Les considérations qui précèdent scellent d'ores et déjà le sort des conclusions subsidiaires des appelants.

4. Le Tribunal a retenu qu'il résultait du décompte produit sous pièce 42 par l'intimée que, au 1er août 2021, l'arriéré de loyer était de 359'689 fr. 45. Les appelants n'avaient pas établi avoir payé d'autres montants que ceux figurant dans les décomptes produits par l'intimée. Dans la mesure où celle-ci n'avait réclamé que le paiement de 265'877 fr. 05, le Tribunal ne pouvait pas lui allouer plus que ce qu'elle demandait.

Les appelants font valoir que le Tribunal aurait statué ultra petita en allouant des intérêts à l'intimée, qui n'en avait pas requis dans sa demande et en prononçant la mainlevée définitive de l'opposition, alors que l'intimée n'avait demandé que la mainlevée provisoire. Certains paiements n'avaient pas été pris en compte dans la pièce 42 de l'intimée, notamment un paiement de 15'635 fr. 40 effectué le 10 juin 2021. Des montants de 125'095 fr. 85 au total avaient de plus été versés entre juillet 2019 et février 2020, de sorte que le montant dû était au maximum de 140'781 fr. 20 soit 265'877 fr. 05 sous déduction de 125'095 fr. 85.

4.1
4.1.1 A teneur de l'art. 227 al. 1 CPC, la demande peut être modifiée si la prétention nouvelle ou modifiée relève de la même procédure et présente un lien de connexité avec la dernière prétention.

En vertu de l'art. 229 al. 1 CPC, les faits et moyens de preuve nouveaux ne sont admis aux débats principaux que s'ils sont invoqués sans retard et qu'ils remplissent l'une des conditions suivantes: a. ils sont postérieurs à l'échange d'écritures ou à la dernière audience d'instruction (novas proprement dits); b. ils existaient avant la clôture de l'échange d'écritures ou la dernière audience d'instruction mais ne pouvaient être invoqués antérieurement bien que la partie qui s'en prévaut ait fait preuve de la diligence requise (novas improprement dits).
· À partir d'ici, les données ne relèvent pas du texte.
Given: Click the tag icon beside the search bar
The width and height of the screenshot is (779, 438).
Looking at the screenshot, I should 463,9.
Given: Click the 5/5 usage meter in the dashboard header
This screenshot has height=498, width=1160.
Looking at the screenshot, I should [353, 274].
Selon l'art. 230 al. 1 CPC, la demande ne peut être modifiée aux débats principaux que si les conditions fixées à l'art. 227 al. 1 CPC sont remplies et si la modification repose sur des faits ou des moyens de preuve nouveaux.
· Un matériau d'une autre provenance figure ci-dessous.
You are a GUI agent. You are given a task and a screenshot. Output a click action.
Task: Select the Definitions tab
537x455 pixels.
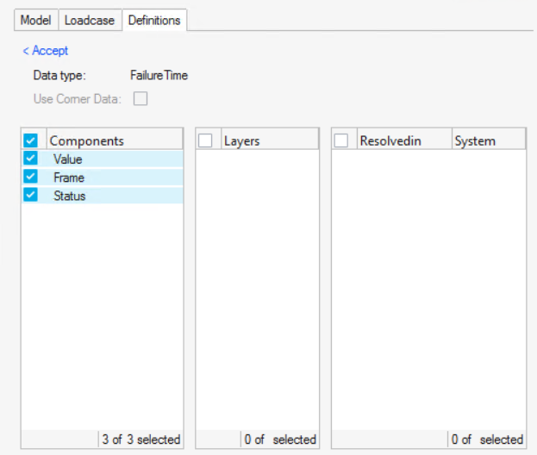pos(154,20)
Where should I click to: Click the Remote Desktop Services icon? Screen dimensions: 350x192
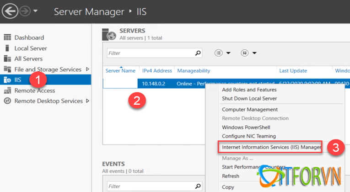coord(7,101)
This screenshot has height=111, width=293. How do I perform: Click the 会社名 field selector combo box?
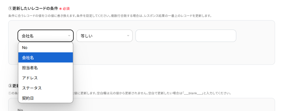pyautogui.click(x=45, y=36)
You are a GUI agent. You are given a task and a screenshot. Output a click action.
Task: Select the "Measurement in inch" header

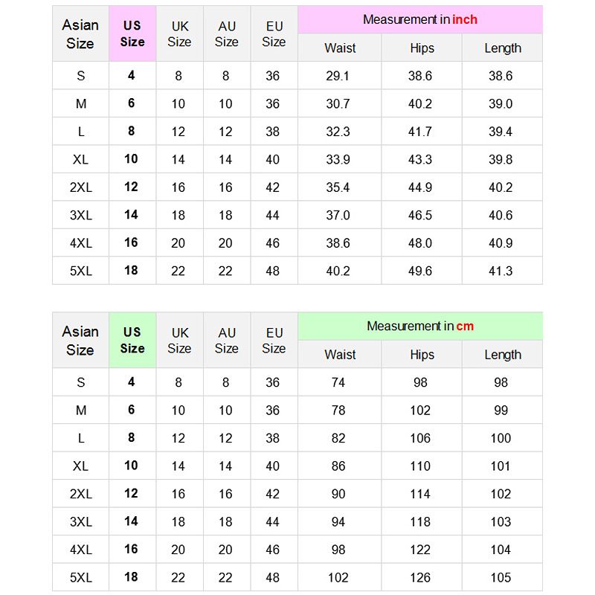(x=420, y=19)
4.1.2 Selon l'art. 58 CPC, le tribunal ne peut accorder à une partie ni plus ni autre chose que ce qui est demandé, ni moins que ce qui est reconnu par la partie adverse.

4.1.3 Le juge n'est pas lié par le type de mainlevée requis par le demandeur. Il peut accorder la mainlevée provisoire même lorsque la mainlevée définitive a été requise et inversement (Abbet/ Veuillet, La mainlevée de l'opposition, 2017, n. 64 ad art. 84 LP).
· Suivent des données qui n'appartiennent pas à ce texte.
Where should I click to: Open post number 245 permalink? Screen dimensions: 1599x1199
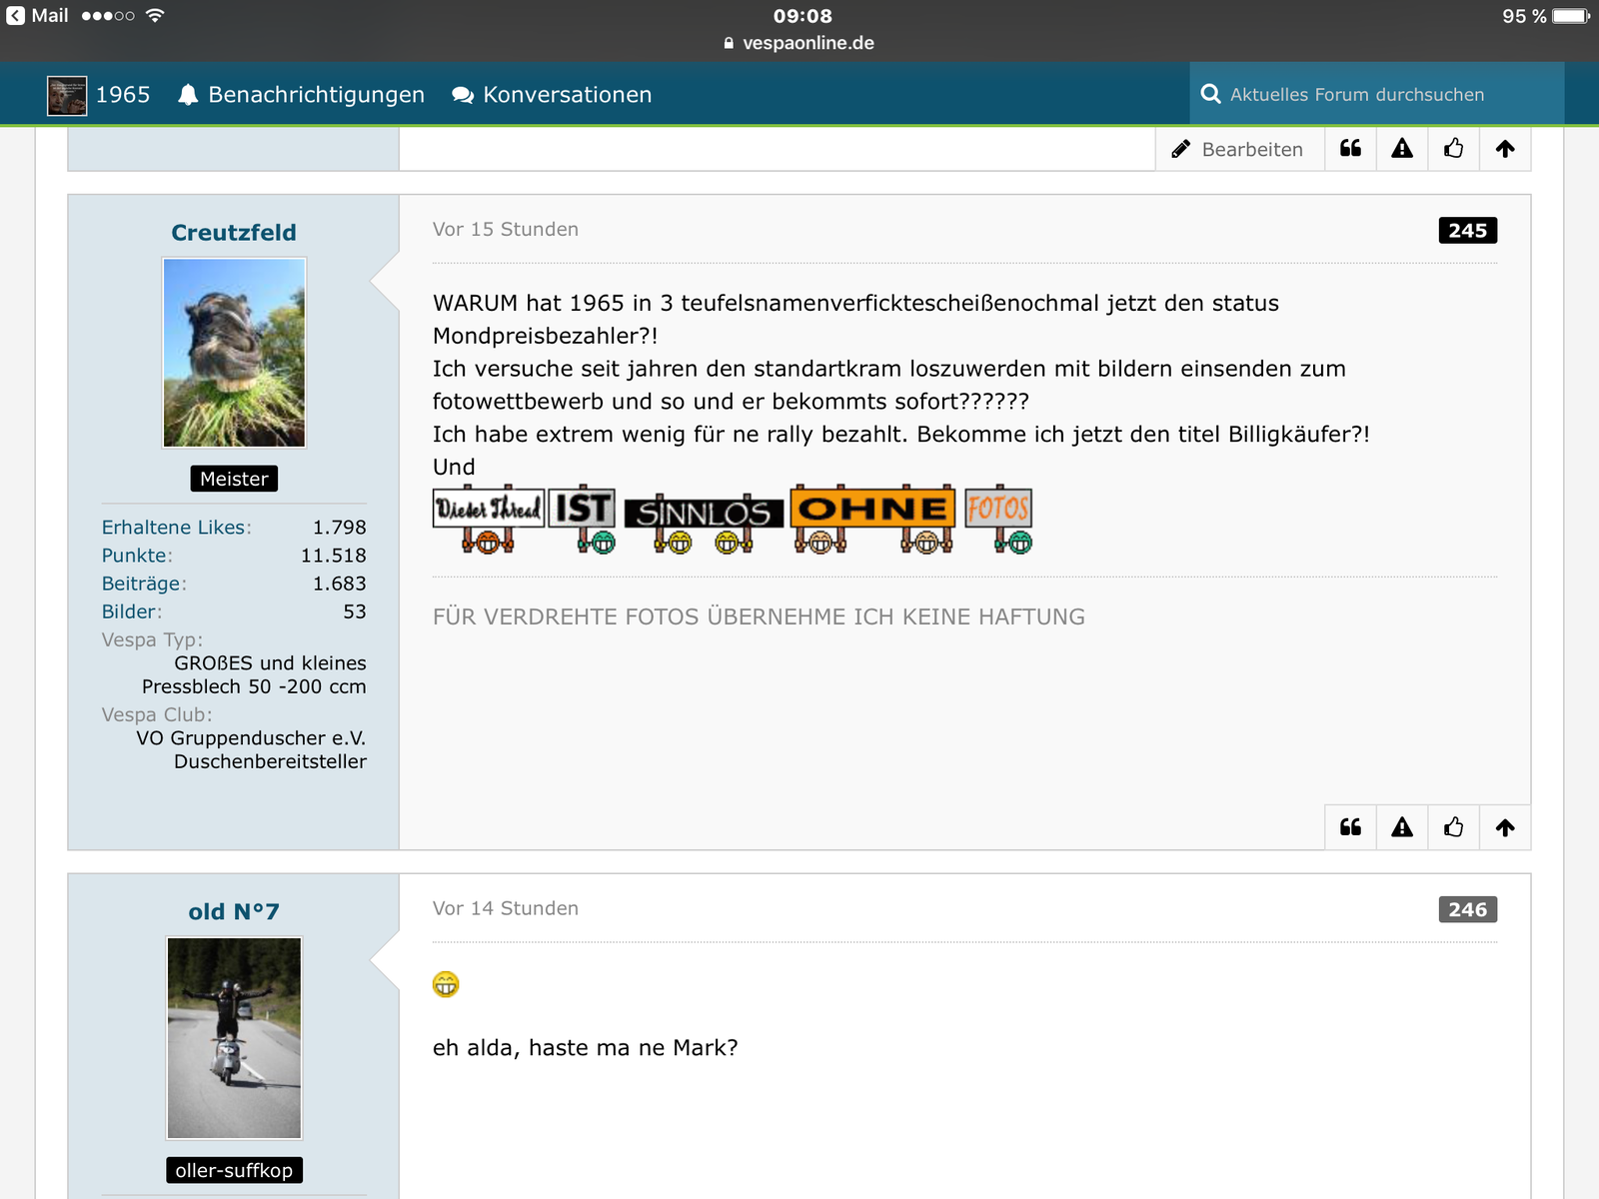1467,231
4.2 En l'espèce, l'intimée était en droit d'amplifier ses conclusions à hauteur de 265'877 fr. 05 lors de l'audience de débats d'instruction du 14 janvier 2021 puisque, conformément à l'art. 227 al. 1 CPC, à ce stade, l'amplification des conclusions était autorisée à la seule condition que la prétention nouvelle présente un lien de connexité avec la dernière prétention, ce qui était le cas.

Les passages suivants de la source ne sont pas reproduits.